Prendre l’apparence d’un autre par le costume et la voix est un procédé classique que Molière utilise dans ses pièces. La connivence qu’il instaure ainsi avec le public plus averti que les personnages de la réalité des situations, permet une multitude d’effets comiques, des plus bouffons au plus sérieux. Dans le registre burlesque, Monsieur de Pourceaugnac est ainsi l’objet de supercheries sans nombre fomentés par le valet Sbrigani, destinées à le faire renoncer à épouser la jeune Julie. Ce dernier apparait en marchand flamand ainsi que ses complices – Lucette en « feinte Gasconne », Nérine en Picarde – à tel point que le bourgeois manipulé n’a d’autre choix que de fuir, lui-même travesti en femme.

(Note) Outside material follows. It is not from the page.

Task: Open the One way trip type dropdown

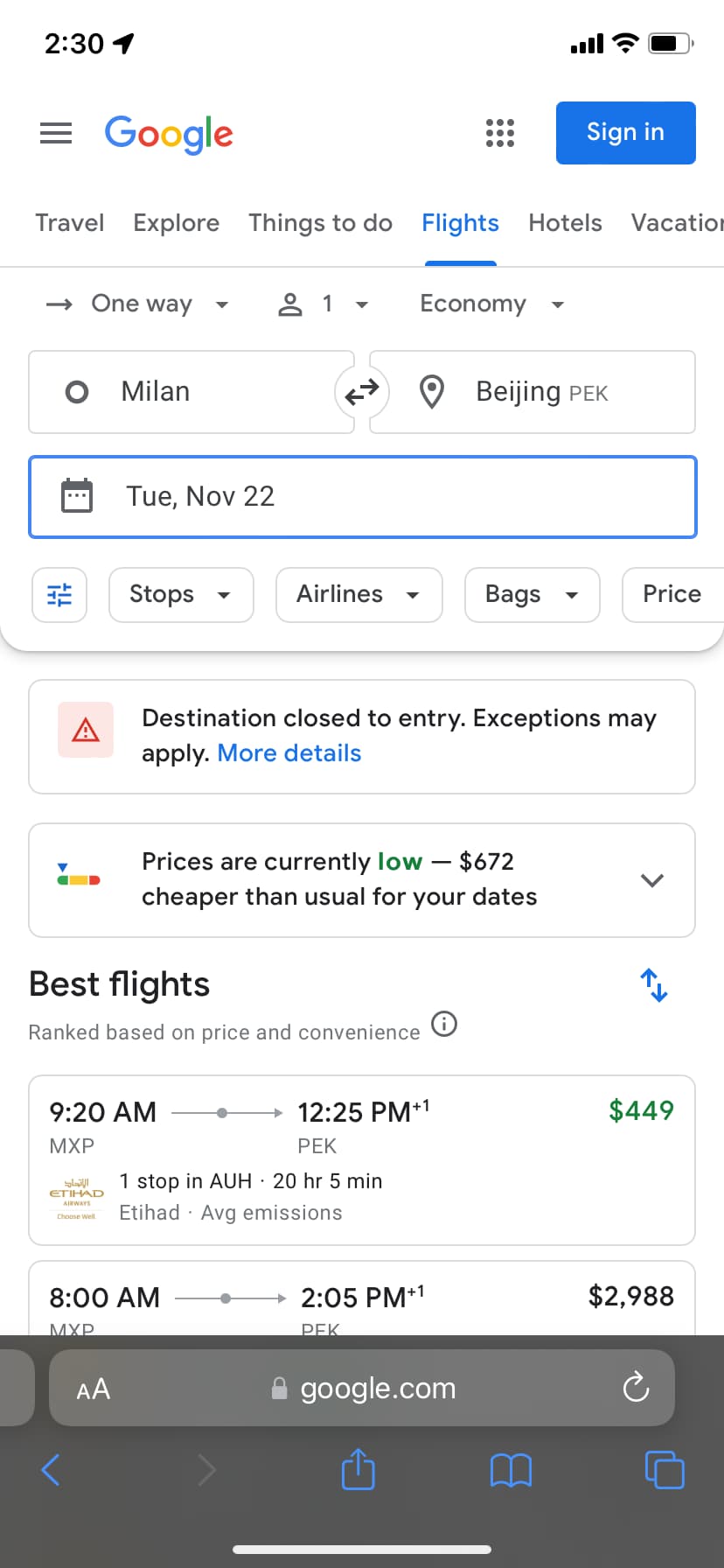Action: 140,304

D'après Jean Michel Moreau, frontispice pour Amphitryon, 1773
D'après Jean Michel Moreau, frontispice pour Amphitryon, 1773 |

© Montpellier Méditerranée Métropole

La manipulation des apparences, tout aussi comique, se fait plus grave dans Amphytrion : le dieu Jupiter a en effet revêtu l’apparence du général Amphytrion pour passer la nuit avec sa femme Alcmène, trompée par le subterfuge, tandis que Mercure, au service de Jupiter emprunte les traits du valet Sosie. Ce dernier en vient à s’interroger sur sa propre identité, confondu par la ressemblance et l’omniscience de Mercure-Sosie : « Mais si tu l’es, dis-moi qui tu veux que je sois ? / Car encore faut-il bien que je sois quelque chose. » (Acte I, scène 2).

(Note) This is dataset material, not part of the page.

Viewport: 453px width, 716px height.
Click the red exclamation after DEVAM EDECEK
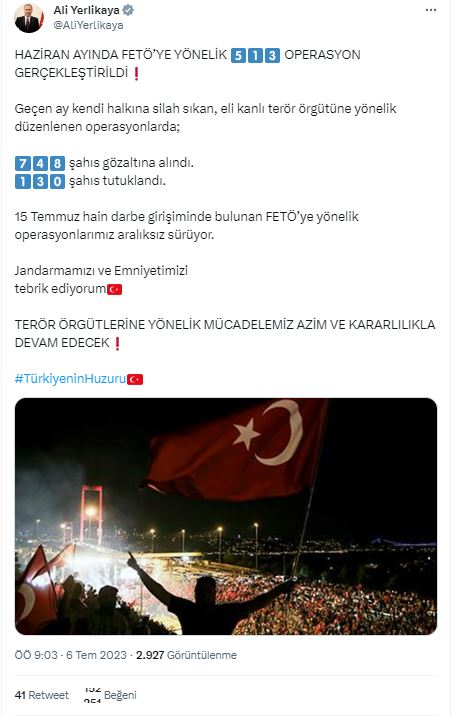coord(117,343)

Le questionnement philosophique de Sosie sur l’identité se retrouve dans nombres de pièces de Molière. La plus célèbre est sans conteste Le Misanthrope dont le personnage principal, Alceste, est tiraillé entre son amour pour la coquette Célimène et son désir de s’éloigner de la société, choqué qu’il est par l’hypocrisie, la couardise et le manque d’intégrité de ses contemporains. Intransigeant jusqu’au ridicule, son exigence excessive de sincérité ne lui permet pas de s’adapter à la société. Plutôt que d’accepter les compromissions, il préfère se retirer du monde, chute qui peut en faire un personnage tragique. Pour être lui-même, il n’a d’autre choix que de renoncer à ce qu’il aime.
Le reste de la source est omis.